Southern Belle said:


> i think it may have been a glitch it started working again after i exited it and opened it back up.:4-dontkno


So it's working fine now?

*If *you do get any more problems then they are probably related to Kaspersky - especially seeing as you can use the internet fine.

Check that Kaspersky has an exception for the IDM program.

If so, and you are still getting problems, then you have 2 choices.

1. Uninstall IDM, and just use the default download manager in your browser.

2. Uninstall Kaspersky.
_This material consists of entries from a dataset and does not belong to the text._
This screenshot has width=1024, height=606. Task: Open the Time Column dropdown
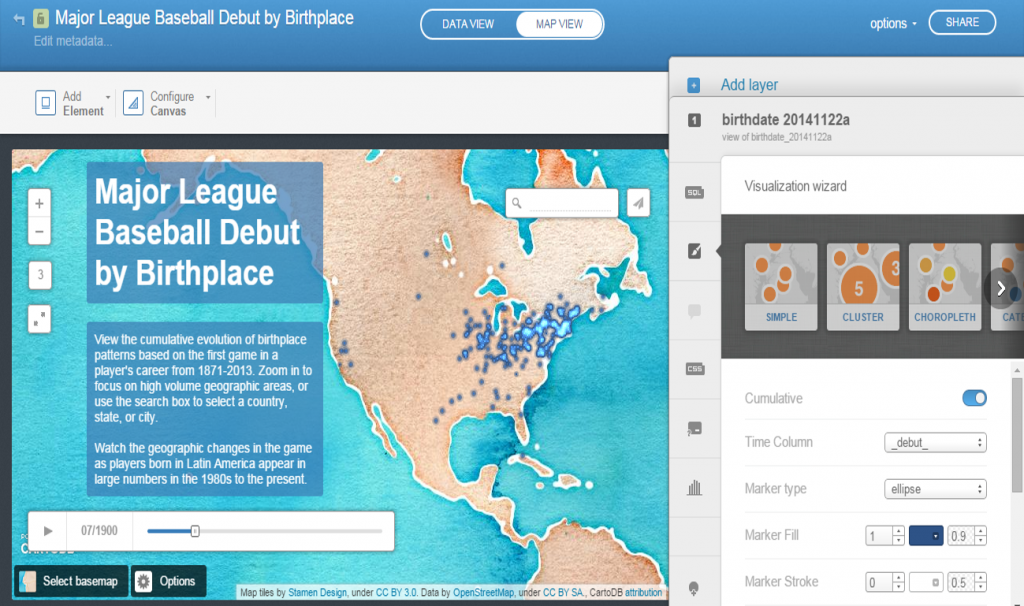coord(935,442)
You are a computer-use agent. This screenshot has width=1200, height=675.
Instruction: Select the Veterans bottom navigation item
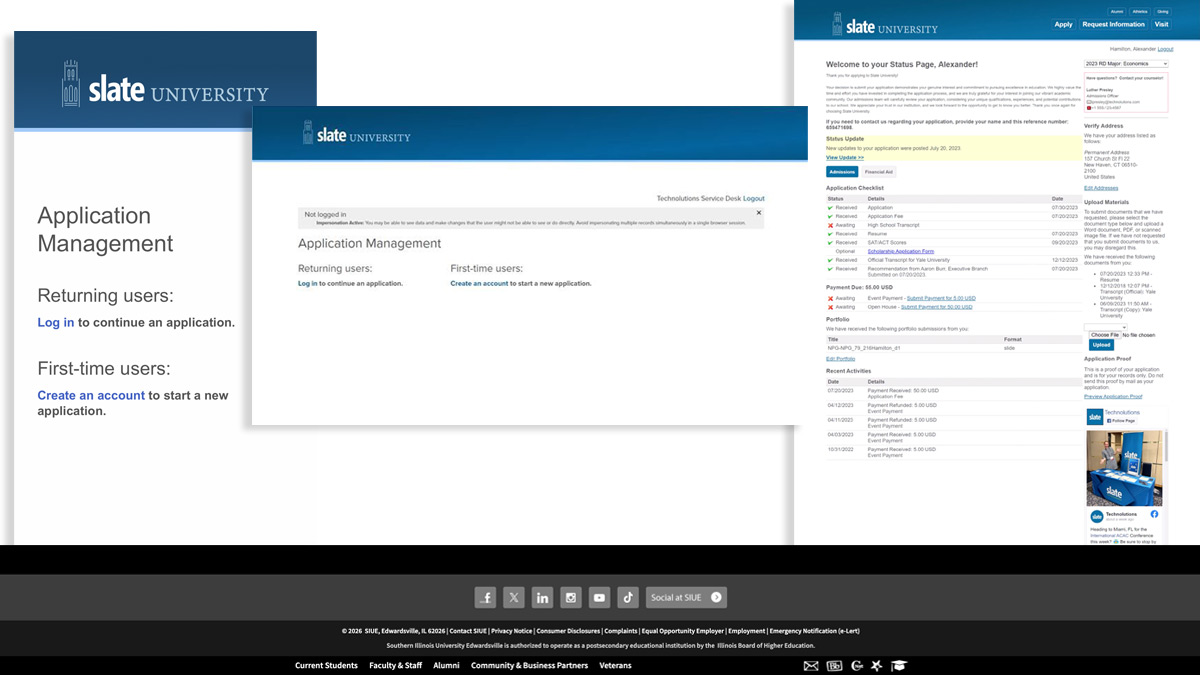[615, 666]
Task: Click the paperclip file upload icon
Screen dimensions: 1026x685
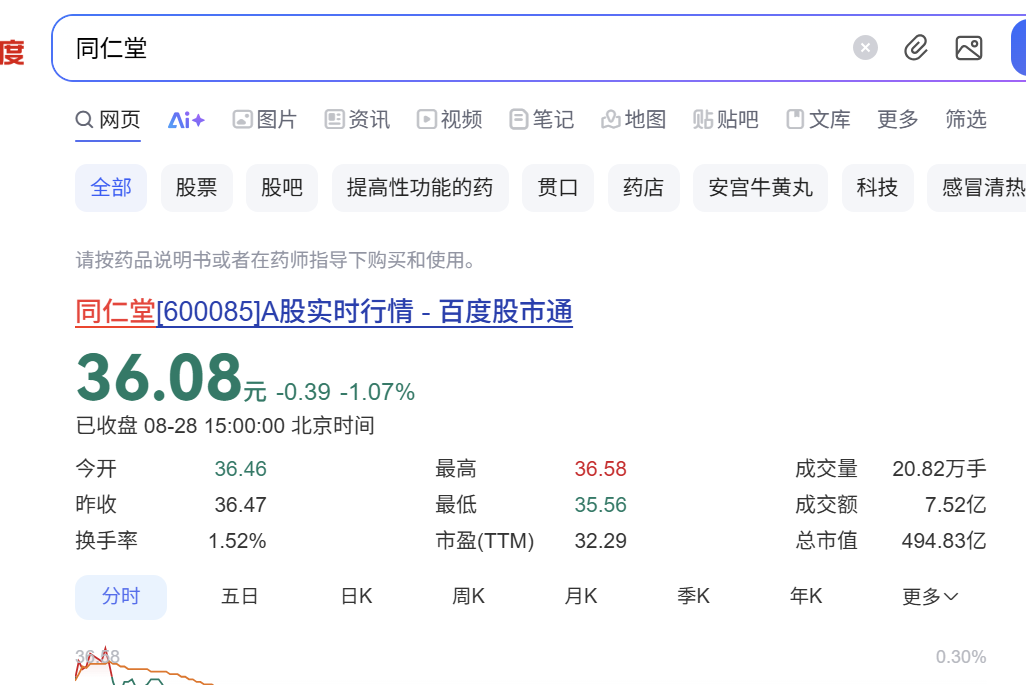Action: [x=916, y=48]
This is the option that I would take, mainly because I have seen lots of problems with Kaspersky on Windows 7 systems.

Remove Kaspersky with this tool - http://support.kaspersky.com/faq/?qid=208279463

Then replace it with Microsoft Security Essentials (free): http://www.microsoft.com/Security_Essentials/

Then hopefully the problems will be no more.


----------



## imjustanoobie (Jun 25, 2011)

i'm just new and encountered this error twice

for the benefit of the others,

try to uninstall your IDM as default (it will not delete your history etc etc etc)

and reinstall it again it works for me (twice) :wink:


----------



## 2xg (Aug 5, 2009)

Thanks for the feedback and I'm sure it will benefit others.


imjustanoobie said:


> i'm just new and encountered this error twice
> 
> for the benefit of the others,
> 
> ...


----------